◆ **Activity**
In the article on rosemary and ticks, copy the passage starting at "In March of" and ending at "saved my life.".

Excerpt START

Rosemary May Be the Secret Weapon in the Fight Against Ticks
For the rest of my life, I won't ever forget the date: March 8, 2007. That's the day I was hooked up to an IV drip and told that I had early localized Lyme disease.
In March of 2007, I was living in a suburb of Cincinnati, Ohio and a few days before my diagnosis, I'd spent several hours in shorts and a t-shirt, hacking away at tall grass at the back of my property, never for a second considering the dangers that lurked in the grass. More specifically, ticks.
Up until my run-in with a tick in Cincinnati, I'd lived many years in wooded areas and I thought I knew about all the scary bugs. I was wrong. I knew that something was wrong when the rash around the area where the waistband of my shorts fell and it wasn't getting better. I felt like I'd been run over by a Mac truck which is what caused me to reluctantly drag myself to a walk in clinic and in all reality, that's probably what saved my life.

Excerpt END
Data section START

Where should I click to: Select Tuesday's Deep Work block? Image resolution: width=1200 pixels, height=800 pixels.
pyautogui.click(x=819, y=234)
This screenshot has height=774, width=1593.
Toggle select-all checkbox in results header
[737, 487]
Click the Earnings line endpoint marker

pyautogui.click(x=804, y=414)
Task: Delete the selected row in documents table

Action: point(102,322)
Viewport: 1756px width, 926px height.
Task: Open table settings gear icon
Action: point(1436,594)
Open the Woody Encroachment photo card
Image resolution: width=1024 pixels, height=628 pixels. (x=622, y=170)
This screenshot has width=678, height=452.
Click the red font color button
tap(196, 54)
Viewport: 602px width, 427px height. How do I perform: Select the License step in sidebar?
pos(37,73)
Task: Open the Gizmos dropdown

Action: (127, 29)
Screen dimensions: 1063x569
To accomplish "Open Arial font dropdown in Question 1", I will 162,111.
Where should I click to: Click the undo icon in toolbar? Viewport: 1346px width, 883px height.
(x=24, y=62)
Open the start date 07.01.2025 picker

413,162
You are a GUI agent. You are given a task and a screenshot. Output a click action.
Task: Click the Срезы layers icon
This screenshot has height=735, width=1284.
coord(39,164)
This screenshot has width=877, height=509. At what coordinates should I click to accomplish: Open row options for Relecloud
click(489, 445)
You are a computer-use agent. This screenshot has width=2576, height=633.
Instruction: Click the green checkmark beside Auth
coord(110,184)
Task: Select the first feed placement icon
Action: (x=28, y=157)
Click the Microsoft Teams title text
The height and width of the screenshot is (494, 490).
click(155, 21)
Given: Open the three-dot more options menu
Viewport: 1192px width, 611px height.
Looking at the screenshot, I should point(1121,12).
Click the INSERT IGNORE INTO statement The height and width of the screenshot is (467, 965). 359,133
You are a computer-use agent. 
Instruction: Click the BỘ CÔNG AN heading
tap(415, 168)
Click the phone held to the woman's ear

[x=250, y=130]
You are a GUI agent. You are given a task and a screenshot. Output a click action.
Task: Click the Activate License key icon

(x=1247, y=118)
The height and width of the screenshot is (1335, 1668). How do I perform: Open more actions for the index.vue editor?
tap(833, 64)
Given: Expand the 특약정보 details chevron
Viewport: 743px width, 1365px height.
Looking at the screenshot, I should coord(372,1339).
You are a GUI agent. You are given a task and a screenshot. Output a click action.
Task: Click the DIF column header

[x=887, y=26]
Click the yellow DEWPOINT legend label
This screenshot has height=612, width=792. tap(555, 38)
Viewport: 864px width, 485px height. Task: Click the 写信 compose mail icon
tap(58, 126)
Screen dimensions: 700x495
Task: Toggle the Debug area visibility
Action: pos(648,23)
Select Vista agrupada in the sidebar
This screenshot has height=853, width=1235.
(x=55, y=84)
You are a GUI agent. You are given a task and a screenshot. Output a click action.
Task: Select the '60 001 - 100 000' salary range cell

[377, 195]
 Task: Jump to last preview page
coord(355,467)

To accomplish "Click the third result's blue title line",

Data section END

◆ **Answer box**
In March of 2007, I was living in a suburb of Cincinnati, Ohio and a few days before my diagnosis, I'd spent several hours in shorts and a t-shirt, hacking away at tall grass at the back of my property, never for a second considering the dangers that lurked in the grass. More specifically, ticks.
Up until my run-in with a tick in Cincinnati, I'd lived many years in wooded areas and I thought I knew about all the scary bugs. I was wrong. I knew that something was wrong when the rash around the area where the waistband of my shorts fell and it wasn't getting better. I felt like I'd been run over by a Mac truck which is what caused me to reluctantly drag myself to a walk in clinic and in all reality, that's probably what saved my life.